L’importanza dell’ottimizzazione matematica nella ricerca di soluzioni

«Il passaggio dall’ottimizzazione di processi industriali all’ottimizzazione di servizi erogati o ricevuti da persone è tutt’altro che banale», prosegue il prof. Righini, «e proprio per questo richiede competenze specifiche e stretta collaborazione tra esperti del problema ed esperti del metodo», prosegue il professore. Già accorgersi che il problema esiste e capire di quale problema si tratta non è un passaggio scontato. Infatti, anche nel caso in esame, la decisione iniziale di riaprire i reparti di Codogno era stata presa senza poter disporre di alcuna analisi, nella convinzione che sarebbe stato comunque possibile coprire i turni di lavoro necessari. E, tuttavia, i nodi sono presto venuti al pettine, trattandosi di un problema insolubile con carta e penna. Si tratta, infatti, di un problema combinatorio: turnare dodici medici su sette tipi di turno al giorno, in due sedi e per sedici settimane, ha un numero di soluzioni dell’ordine di grandezza di mille elevato alla millesima potenza. Trovare una soluzione ammissibile, cioè che rispetti tutti i vincoli, non è come cercare un ago in un pagliaio: è peggio che cercare un atomo in una galassia. Appunto per questo servono le tecniche di ottimizzazione matematica».

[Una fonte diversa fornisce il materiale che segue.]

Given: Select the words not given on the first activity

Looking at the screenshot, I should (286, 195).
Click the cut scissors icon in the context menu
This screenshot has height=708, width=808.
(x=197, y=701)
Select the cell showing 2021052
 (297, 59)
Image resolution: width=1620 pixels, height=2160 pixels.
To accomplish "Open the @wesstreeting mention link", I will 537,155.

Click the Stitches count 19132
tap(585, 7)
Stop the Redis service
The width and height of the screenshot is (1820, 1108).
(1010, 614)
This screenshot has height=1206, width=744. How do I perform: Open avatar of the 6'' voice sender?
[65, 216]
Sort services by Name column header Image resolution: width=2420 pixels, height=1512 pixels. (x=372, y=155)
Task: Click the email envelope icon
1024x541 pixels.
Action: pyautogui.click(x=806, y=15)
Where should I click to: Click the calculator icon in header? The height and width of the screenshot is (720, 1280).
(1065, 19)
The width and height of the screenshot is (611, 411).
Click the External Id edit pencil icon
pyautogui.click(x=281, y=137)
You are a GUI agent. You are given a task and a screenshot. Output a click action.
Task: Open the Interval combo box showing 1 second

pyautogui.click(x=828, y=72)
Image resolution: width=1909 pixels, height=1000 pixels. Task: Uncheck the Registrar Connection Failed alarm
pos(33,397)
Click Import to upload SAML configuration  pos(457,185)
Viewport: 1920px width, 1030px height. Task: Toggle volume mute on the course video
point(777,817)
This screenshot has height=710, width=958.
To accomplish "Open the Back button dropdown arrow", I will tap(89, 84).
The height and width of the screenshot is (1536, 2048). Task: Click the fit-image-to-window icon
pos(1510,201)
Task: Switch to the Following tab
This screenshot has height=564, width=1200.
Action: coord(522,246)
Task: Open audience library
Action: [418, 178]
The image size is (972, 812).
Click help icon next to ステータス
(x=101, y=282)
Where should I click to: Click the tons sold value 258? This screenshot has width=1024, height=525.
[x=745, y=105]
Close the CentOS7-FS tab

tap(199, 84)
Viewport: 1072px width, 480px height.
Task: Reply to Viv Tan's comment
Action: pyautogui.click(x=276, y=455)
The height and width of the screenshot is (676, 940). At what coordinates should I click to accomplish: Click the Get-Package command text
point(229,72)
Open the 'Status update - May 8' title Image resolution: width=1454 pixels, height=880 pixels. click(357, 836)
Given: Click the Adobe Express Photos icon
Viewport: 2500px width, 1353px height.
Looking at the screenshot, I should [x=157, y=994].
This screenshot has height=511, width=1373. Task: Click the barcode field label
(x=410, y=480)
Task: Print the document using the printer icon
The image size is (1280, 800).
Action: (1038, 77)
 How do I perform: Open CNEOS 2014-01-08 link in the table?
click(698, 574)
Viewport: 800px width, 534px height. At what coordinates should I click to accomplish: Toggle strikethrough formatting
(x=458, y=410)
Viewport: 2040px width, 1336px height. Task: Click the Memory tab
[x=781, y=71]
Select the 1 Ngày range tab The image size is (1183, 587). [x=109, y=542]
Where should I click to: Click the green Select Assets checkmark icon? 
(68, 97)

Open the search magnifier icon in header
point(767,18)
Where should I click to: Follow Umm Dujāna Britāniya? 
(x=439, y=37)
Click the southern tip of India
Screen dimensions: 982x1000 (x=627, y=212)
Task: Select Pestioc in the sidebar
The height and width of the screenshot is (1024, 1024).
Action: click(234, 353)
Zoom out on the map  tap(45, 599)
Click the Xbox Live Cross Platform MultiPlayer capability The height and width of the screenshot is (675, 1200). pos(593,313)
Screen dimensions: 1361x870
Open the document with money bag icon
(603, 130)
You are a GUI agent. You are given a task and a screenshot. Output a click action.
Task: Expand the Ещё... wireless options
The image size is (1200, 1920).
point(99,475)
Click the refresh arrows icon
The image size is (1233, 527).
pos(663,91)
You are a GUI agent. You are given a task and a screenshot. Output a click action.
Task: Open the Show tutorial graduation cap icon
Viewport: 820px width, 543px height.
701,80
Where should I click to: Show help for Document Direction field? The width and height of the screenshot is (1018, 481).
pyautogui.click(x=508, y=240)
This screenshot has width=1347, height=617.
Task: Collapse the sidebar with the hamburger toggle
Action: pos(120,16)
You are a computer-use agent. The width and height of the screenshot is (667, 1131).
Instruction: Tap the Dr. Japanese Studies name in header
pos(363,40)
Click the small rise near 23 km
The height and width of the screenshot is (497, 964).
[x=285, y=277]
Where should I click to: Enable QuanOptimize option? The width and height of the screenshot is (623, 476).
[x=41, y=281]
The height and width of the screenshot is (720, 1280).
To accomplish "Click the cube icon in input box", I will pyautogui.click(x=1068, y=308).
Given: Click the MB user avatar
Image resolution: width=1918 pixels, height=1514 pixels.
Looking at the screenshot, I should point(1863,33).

Una branca della matematica di cui in Italia non si fa quasi menzione

«Problemi di questo tipo sono totalmente al di fuori dell’ambito dei big data», avverte il prof. Righini, «poiché i dati necessari per risolverli sono pochi e non si trovano in rete, ma sono noti solo allo specifico decisore; sono quindi right data, cioè i dati giusti. Non è nemmeno detto che siano davvero dati: per esempio, il numero di sale operatorie da aprire per il modello matematico è un dato, ma in realtà è piuttosto una scelta. Non si è trattato neppure di un problema di intelligenza artificiale o di machine learning, perché lo scopo non era quello di emulare o simulare l’intelligenza umana né di apprendere automaticamente dall’esperienza; era invece un problema di ottimizzazione matematica, cioè di ricerca operativa, quella branca della matematica applicata della quale purtroppo in Italia non si fa quasi menzione, né nei curricula delle scuole superiori né perfino in molti corsi di laurea e laurea magistrale in matematica e altre discipline scientifiche».

Fornire risposte nei tempi richiesti da una situazione di emergenza

«Vale ancora la pena notare che non si è trattato neppure della soluzione a un classico problema matematico che procede dai dati (input) al risultato finale (output). Al contrario, il modello matematico del problema è stato modificato moltissime volte, poiché ogni soluzione (inclusa la risposta “Non esiste alcuna soluzione”) è sempre stata usata come punto di partenza per modificare o il modello del problema (le decisioni possibili, i vincoli da rispettare, gli obiettivi da ottimizzare) o i suoi dati o entrambi. È questa continua retroazione, tipica del metodo scientifico, che genera conoscenza riguardo al problema in esame. È tipico, infatti, dell’ottimizzazione matematica fornire strumenti per comprendere meglio un problema complesso generando conoscenza, prima ancora che “soluzioni ottime”. Infine, è proprio in occasioni come questa che si può apprezzare appieno l’importanza della collaborazione tra persone con competenze tra loro complementari e l’utilità di disporre di competenze già pronte, in particolare nel settore dell’ottimizzazione matematica e della ricerca operativa, attivabili immediatamente e in grado di fornire risposte in tempi compatibili con quelli di una situazione di emergenza».